Can you retype every record below exactly as written?

BEGIN

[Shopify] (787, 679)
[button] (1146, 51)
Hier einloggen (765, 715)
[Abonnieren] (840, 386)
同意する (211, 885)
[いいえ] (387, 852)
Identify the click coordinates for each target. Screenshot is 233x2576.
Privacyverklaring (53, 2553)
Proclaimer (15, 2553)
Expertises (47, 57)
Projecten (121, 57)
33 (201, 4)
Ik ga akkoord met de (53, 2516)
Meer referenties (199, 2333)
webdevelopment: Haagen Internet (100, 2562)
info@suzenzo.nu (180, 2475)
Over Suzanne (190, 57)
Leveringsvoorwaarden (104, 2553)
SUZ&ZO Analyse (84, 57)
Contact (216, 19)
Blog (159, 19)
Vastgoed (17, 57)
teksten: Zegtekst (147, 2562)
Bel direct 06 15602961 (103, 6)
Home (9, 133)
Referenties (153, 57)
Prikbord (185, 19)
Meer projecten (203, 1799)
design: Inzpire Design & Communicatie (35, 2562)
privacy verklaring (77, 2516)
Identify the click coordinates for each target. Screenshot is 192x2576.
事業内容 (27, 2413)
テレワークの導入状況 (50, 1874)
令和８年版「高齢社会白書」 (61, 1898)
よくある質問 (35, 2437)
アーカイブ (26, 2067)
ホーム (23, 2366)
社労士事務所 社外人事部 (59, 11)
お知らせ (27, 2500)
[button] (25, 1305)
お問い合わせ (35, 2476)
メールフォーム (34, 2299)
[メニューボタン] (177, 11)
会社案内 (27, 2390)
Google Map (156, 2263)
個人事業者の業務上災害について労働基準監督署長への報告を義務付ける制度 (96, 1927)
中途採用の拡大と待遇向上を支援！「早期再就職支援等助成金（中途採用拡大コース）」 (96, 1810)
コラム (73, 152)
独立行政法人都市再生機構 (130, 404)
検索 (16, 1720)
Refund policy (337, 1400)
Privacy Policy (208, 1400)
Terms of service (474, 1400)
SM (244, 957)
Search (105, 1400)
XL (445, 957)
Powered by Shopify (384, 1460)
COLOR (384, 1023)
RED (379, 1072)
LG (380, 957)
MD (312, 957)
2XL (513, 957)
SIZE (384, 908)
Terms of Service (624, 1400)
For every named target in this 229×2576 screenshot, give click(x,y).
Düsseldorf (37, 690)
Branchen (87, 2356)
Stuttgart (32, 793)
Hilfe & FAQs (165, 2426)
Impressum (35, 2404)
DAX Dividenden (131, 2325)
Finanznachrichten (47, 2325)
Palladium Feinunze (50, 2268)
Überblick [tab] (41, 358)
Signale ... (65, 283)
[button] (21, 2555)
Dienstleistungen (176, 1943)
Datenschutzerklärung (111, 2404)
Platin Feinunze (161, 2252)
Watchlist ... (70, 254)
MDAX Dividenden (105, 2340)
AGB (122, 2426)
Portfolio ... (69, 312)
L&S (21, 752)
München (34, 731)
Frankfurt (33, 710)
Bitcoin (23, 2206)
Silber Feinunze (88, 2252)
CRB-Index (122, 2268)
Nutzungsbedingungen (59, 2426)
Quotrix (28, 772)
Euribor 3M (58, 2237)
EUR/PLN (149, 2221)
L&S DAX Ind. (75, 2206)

END

_Completed exercise_
[Shopify] (787, 679)
[button] (1146, 51)
Hier einloggen (765, 715)
[Abonnieren] (840, 386)
同意する (211, 885)
[いいえ] (387, 852)
Identify the click coordinates for each target. Screenshot is 233x2576.
Privacyverklaring (53, 2553)
Proclaimer (15, 2553)
Expertises (47, 57)
Projecten (121, 57)
33 (201, 4)
Ik ga akkoord met de (53, 2516)
Meer referenties (199, 2333)
webdevelopment: Haagen Internet (100, 2562)
info@suzenzo.nu (180, 2475)
Over Suzanne (190, 57)
Leveringsvoorwaarden (104, 2553)
SUZ&ZO Analyse (84, 57)
Contact (216, 19)
Blog (159, 19)
Vastgoed (17, 57)
teksten: Zegtekst (147, 2562)
Bel direct 06 15602961 (103, 6)
Home (9, 133)
Referenties (153, 57)
Prikbord (185, 19)
Meer projecten (203, 1799)
design: Inzpire Design & Communicatie (35, 2562)
privacy verklaring (77, 2516)
Identify the click coordinates for each target. Screenshot is 192x2576.
事業内容 (27, 2413)
テレワークの導入状況 (50, 1874)
令和８年版「高齢社会白書」 (61, 1898)
よくある質問 (35, 2437)
アーカイブ (26, 2067)
ホーム (23, 2366)
社労士事務所 社外人事部 (59, 11)
お知らせ (27, 2500)
[button] (25, 1305)
お問い合わせ (35, 2476)
メールフォーム (34, 2299)
[メニューボタン] (177, 11)
会社案内 (27, 2390)
Google Map (156, 2263)
個人事業者の業務上災害について労働基準監督署長への報告を義務付ける制度 (96, 1927)
中途採用の拡大と待遇向上を支援！「早期再就職支援等助成金（中途採用拡大コース）」 (96, 1810)
コラム (73, 152)
独立行政法人都市再生機構 (130, 404)
検索 (16, 1720)
Refund policy (337, 1400)
Privacy Policy (208, 1400)
Terms of service (474, 1400)
SM (244, 957)
Search (105, 1400)
XL (445, 957)
Powered by Shopify (384, 1460)
COLOR (384, 1023)
RED (379, 1072)
LG (380, 957)
MD (312, 957)
2XL (513, 957)
SIZE (384, 908)
Terms of Service (624, 1400)
For every named target in this 229×2576 screenshot, give click(x,y).
Düsseldorf (37, 690)
Branchen (87, 2356)
Stuttgart (32, 793)
Hilfe & FAQs (165, 2426)
Impressum (35, 2404)
DAX Dividenden (131, 2325)
Finanznachrichten (47, 2325)
Palladium Feinunze (50, 2268)
Überblick [tab] (41, 358)
Signale ... (65, 283)
[button] (21, 2555)
Dienstleistungen (176, 1943)
Datenschutzerklärung (111, 2404)
Platin Feinunze (161, 2252)
Watchlist ... (70, 254)
MDAX Dividenden (105, 2340)
AGB (122, 2426)
Portfolio ... (69, 312)
L&S (21, 752)
München (34, 731)
Frankfurt (33, 710)
Bitcoin (23, 2206)
Silber Feinunze (88, 2252)
CRB-Index (122, 2268)
Nutzungsbedingungen (59, 2426)
Quotrix (28, 772)
Euribor 3M (58, 2237)
EUR/PLN (149, 2221)
L&S DAX Ind. (75, 2206)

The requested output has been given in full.